Read the first part of the story here.
Once I committed to the surgery that day, we were whisked away through the secret passageways of the hospital – the ones you don’t see if you are just visiting there - to the operating room. They allowed me into the holding area while they prepped him and asked a ton of questions that I mostly answered for him because he was still drugged. Then I signed the consent form because he wasn’t in a legal state of mind to do it. They showed me to a waiting area right next to the building where our room was, but I had no idea how to get to it from there. I was completely lost in a maze of corridors until my dad showed me the way back to the room later.
I sat outside on the sidewalk and called our families to tell them what the GI doctor found and that he was in surgery. Half of my family was coming to sit with me while the other half took care of Ella and Luke. I nearly lost my composure while talking to Dave’s brother because I didn’t know how to tell his Nana. She doesn’t hear well over the phone, so I felt like she needed to hear it in person, and I felt so guilty that I had to ask his brother to give her that news on the eve of her birthday. I still hope that was the right decision.
Then I went inside to wait. A crowd of love surrounded me and distracted me for the 2 hours of surgery. We were the only people in the place, and that was nice, too. When they called me back to the consultation room, I went alone, but my dad followed me. That was an act of kindness I really needed but couldn’t ask for; I was so grateful.
As the surgeon talked, I grabbed a piece of paper and the pencil from the middle of the table to take notes and keep myself present. I knew I would need to tell Dave everything, and I didn’t want to miss anything in my shock. He was telling me that they got the tumor from the colon, but he found 3 more in the small intestine. He also removed the swollen lymph nodes from that side of the abdomen. It didn’t look like a typical colon cancer; it might be some sort of lymphoma. He called Dave a “diagnostic dilemma” because his case was difficult from the minute we arrived in the ER. Because of his age and the strangeness in the number and location of the tumors, they decided to send them to the pathology lab at Vanderbilt . It would be six days before we knew anything else. If it is lymphoma, it might be in other parts of his body; chemotherapy is a strong possibility. We won’t know anything until the pathology report comes back, but all three surgeons involved in this case tell us that we want this to be lymphoma because it is so treatable.
I absorbed this news and cried like a baby on my dad’s shoulder for a few minutes before I went back to the rest of my family.

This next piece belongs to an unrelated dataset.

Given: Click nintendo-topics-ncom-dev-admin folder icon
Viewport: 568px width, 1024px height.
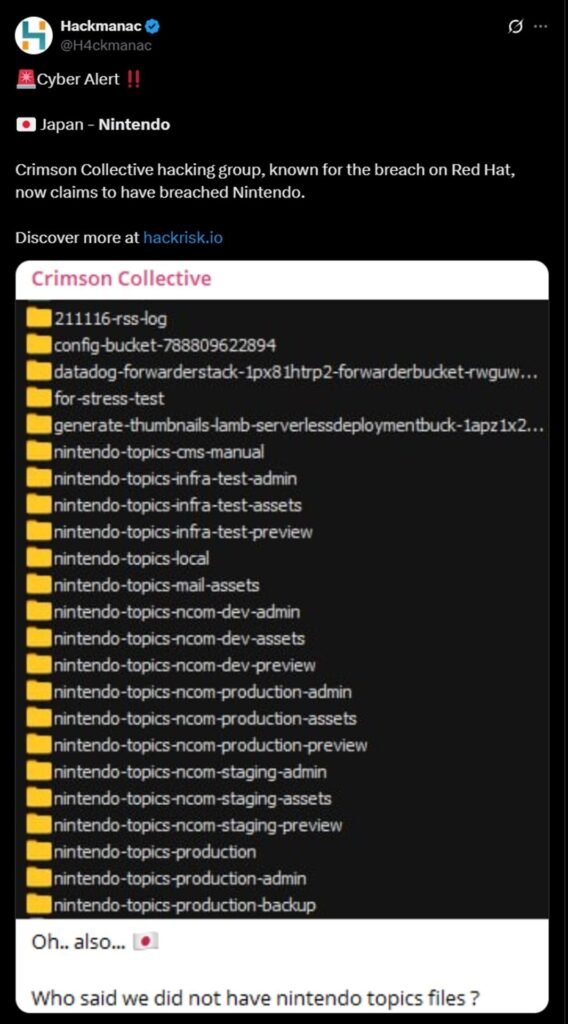Looking at the screenshot, I should tap(39, 612).

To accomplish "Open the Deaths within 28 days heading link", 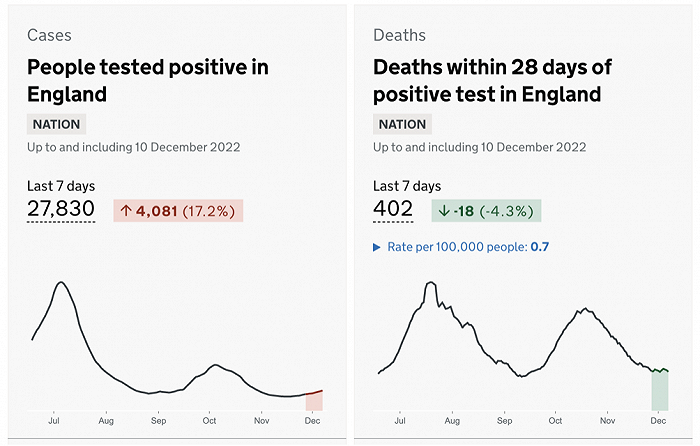I will point(492,81).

There, I gave my first recitation of everything I’d learned – a practice round, for when I would later tell Dave. The thought of telling him that there was more bad news was more than I could handle in the moment. I cried and cried, then got myself together to make all the phone calls again. More practice rounds that I desperately needed. Sometimes just saying the words that scare you over and over again make them not so scary anymore.
They finally called to tell me he was out of recovery and moved to his room. I met him there and settled in for a long night. He was in so much pain, so he spent the night trying to survive it and peppering me with questions that he didn’t remember the answers to until the morning when he told me, “I’m ready for a debriefing now.”
So, now he knows, and like me, he’s practicing saying the words that scare him. We will wait some more, with joyful hearts and lots of hope and even more “Please God.”